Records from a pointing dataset
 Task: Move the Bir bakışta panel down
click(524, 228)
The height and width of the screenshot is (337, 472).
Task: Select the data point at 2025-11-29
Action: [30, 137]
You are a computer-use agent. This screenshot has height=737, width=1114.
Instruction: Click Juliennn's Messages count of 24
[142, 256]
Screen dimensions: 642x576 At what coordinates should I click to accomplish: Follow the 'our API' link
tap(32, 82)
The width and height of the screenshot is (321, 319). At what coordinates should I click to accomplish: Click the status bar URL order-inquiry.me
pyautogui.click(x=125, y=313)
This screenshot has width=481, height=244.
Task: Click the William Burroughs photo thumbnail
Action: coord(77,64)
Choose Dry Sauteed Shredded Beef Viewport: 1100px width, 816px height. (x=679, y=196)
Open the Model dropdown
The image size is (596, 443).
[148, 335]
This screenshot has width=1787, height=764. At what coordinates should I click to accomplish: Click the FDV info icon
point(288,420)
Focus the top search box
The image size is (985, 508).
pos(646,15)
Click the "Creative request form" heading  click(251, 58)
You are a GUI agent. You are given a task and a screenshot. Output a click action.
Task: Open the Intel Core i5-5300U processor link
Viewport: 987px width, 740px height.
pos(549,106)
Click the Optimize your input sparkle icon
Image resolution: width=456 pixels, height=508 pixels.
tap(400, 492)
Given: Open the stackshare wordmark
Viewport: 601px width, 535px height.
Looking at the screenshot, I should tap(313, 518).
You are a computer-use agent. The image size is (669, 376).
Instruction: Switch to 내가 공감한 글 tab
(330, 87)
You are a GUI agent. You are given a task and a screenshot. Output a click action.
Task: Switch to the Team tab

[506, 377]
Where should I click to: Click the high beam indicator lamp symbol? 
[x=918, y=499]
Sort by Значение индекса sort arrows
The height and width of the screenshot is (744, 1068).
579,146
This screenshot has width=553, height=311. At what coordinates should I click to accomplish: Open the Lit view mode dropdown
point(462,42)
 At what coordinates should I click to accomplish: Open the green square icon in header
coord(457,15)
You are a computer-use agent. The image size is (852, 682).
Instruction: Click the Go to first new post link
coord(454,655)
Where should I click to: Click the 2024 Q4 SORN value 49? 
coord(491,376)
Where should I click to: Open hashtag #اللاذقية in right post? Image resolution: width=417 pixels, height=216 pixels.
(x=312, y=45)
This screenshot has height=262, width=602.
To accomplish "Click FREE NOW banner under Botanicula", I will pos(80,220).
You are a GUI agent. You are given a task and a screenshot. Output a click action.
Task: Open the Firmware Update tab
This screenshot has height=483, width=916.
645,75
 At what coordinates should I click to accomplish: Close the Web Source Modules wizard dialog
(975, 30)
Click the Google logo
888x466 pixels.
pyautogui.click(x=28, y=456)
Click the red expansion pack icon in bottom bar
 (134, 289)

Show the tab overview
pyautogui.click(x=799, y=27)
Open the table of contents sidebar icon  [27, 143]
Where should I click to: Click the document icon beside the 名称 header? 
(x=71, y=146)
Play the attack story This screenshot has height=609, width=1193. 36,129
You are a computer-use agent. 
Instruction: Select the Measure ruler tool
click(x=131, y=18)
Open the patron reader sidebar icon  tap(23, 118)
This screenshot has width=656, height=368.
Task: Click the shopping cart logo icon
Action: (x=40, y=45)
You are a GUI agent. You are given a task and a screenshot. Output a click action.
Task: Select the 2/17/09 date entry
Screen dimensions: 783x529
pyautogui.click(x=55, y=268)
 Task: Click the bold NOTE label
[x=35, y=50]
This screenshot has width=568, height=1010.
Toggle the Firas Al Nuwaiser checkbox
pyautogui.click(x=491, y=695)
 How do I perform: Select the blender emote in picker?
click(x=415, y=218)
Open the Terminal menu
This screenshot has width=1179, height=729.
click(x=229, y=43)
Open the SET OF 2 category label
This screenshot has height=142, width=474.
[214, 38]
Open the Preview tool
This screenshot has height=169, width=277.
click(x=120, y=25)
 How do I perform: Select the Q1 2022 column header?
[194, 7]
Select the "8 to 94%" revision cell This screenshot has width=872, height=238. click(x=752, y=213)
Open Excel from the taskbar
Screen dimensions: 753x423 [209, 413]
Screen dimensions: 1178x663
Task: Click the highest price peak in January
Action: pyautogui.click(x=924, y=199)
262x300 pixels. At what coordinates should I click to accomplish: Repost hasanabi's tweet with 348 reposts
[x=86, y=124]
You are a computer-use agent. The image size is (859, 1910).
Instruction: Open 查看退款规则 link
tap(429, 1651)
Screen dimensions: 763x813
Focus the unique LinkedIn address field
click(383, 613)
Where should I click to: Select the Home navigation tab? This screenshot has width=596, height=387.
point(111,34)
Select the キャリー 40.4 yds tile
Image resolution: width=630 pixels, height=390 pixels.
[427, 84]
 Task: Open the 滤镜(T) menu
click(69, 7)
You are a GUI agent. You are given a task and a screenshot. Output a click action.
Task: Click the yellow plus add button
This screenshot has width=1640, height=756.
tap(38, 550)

## What you have to do
Rewrite all of the data above, changing every "computer-use agent" to "screen assistant" and leaving everything else the same.

## Response for this exercise
 Task: Move the Bir bakışta panel down
click(524, 228)
The height and width of the screenshot is (337, 472).
Task: Select the data point at 2025-11-29
Action: [30, 137]
You are a screen assistant. This screenshot has height=737, width=1114.
Instruction: Click Juliennn's Messages count of 24
[142, 256]
Screen dimensions: 642x576 At what coordinates should I click to accomplish: Follow the 'our API' link
tap(32, 82)
The width and height of the screenshot is (321, 319). At what coordinates should I click to accomplish: Click the status bar URL order-inquiry.me
pyautogui.click(x=125, y=313)
This screenshot has width=481, height=244.
Task: Click the William Burroughs photo thumbnail
Action: coord(77,64)
Choose Dry Sauteed Shredded Beef Viewport: 1100px width, 816px height. (x=679, y=196)
Open the Model dropdown
The image size is (596, 443).
[148, 335]
This screenshot has width=1787, height=764. At what coordinates should I click to accomplish: Click the FDV info icon
point(288,420)
Focus the top search box
The image size is (985, 508).
pos(646,15)
Click the "Creative request form" heading  click(251, 58)
You are a GUI agent. You are given a task and a screenshot. Output a click action.
Task: Open the Intel Core i5-5300U processor link
Viewport: 987px width, 740px height.
pos(549,106)
Click the Optimize your input sparkle icon
Image resolution: width=456 pixels, height=508 pixels.
tap(400, 492)
Given: Open the stackshare wordmark
Viewport: 601px width, 535px height.
Looking at the screenshot, I should tap(313, 518).
You are a screen assistant. The image size is (669, 376).
Instruction: Switch to 내가 공감한 글 tab
(330, 87)
You are a GUI agent. You are given a task and a screenshot. Output a click action.
Task: Switch to the Team tab

[506, 377]
Where should I click to: Click the high beam indicator lamp symbol? 
[x=918, y=499]
Sort by Значение индекса sort arrows
The height and width of the screenshot is (744, 1068).
579,146
This screenshot has width=553, height=311. At what coordinates should I click to accomplish: Open the Lit view mode dropdown
point(462,42)
 At what coordinates should I click to accomplish: Open the green square icon in header
coord(457,15)
You are a screen assistant. The image size is (852, 682).
Instruction: Click the Go to first new post link
coord(454,655)
Where should I click to: Click the 2024 Q4 SORN value 49? 
coord(491,376)
Where should I click to: Open hashtag #اللاذقية in right post? Image resolution: width=417 pixels, height=216 pixels.
(x=312, y=45)
This screenshot has height=262, width=602.
To accomplish "Click FREE NOW banner under Botanicula", I will pos(80,220).
You are a GUI agent. You are given a task and a screenshot. Output a click action.
Task: Open the Firmware Update tab
This screenshot has height=483, width=916.
645,75
 At what coordinates should I click to accomplish: Close the Web Source Modules wizard dialog
(975, 30)
Click the Google logo
888x466 pixels.
pyautogui.click(x=28, y=456)
Click the red expansion pack icon in bottom bar
 (134, 289)

Show the tab overview
pyautogui.click(x=799, y=27)
Open the table of contents sidebar icon  [27, 143]
Where should I click to: Click the document icon beside the 名称 header? 
(x=71, y=146)
Play the attack story This screenshot has height=609, width=1193. 36,129
You are a screen assistant. 
Instruction: Select the Measure ruler tool
click(x=131, y=18)
Open the patron reader sidebar icon  tap(23, 118)
This screenshot has width=656, height=368.
Task: Click the shopping cart logo icon
Action: (x=40, y=45)
You are a GUI agent. You are given a task and a screenshot. Output a click action.
Task: Select the 2/17/09 date entry
Screen dimensions: 783x529
pyautogui.click(x=55, y=268)
 Task: Click the bold NOTE label
[x=35, y=50]
This screenshot has width=568, height=1010.
Toggle the Firas Al Nuwaiser checkbox
pyautogui.click(x=491, y=695)
 How do I perform: Select the blender emote in picker?
click(x=415, y=218)
Open the Terminal menu
This screenshot has width=1179, height=729.
click(x=229, y=43)
Open the SET OF 2 category label
This screenshot has height=142, width=474.
[214, 38]
Open the Preview tool
This screenshot has height=169, width=277.
click(x=120, y=25)
 How do I perform: Select the Q1 2022 column header?
[194, 7]
Select the "8 to 94%" revision cell This screenshot has width=872, height=238. click(x=752, y=213)
Open Excel from the taskbar
Screen dimensions: 753x423 [209, 413]
Screen dimensions: 1178x663
Task: Click the highest price peak in January
Action: pyautogui.click(x=924, y=199)
262x300 pixels. At what coordinates should I click to accomplish: Repost hasanabi's tweet with 348 reposts
[x=86, y=124]
You are a screen assistant. The image size is (859, 1910).
Instruction: Open 查看退款规则 link
tap(429, 1651)
Screen dimensions: 763x813
Focus the unique LinkedIn address field
click(383, 613)
Where should I click to: Select the Home navigation tab? This screenshot has width=596, height=387.
point(111,34)
Select the キャリー 40.4 yds tile
Image resolution: width=630 pixels, height=390 pixels.
[427, 84]
 Task: Open the 滤镜(T) menu
click(69, 7)
You are a GUI agent. You are given a task and a screenshot. Output a click action.
Task: Click the yellow plus add button
This screenshot has width=1640, height=756.
tap(38, 550)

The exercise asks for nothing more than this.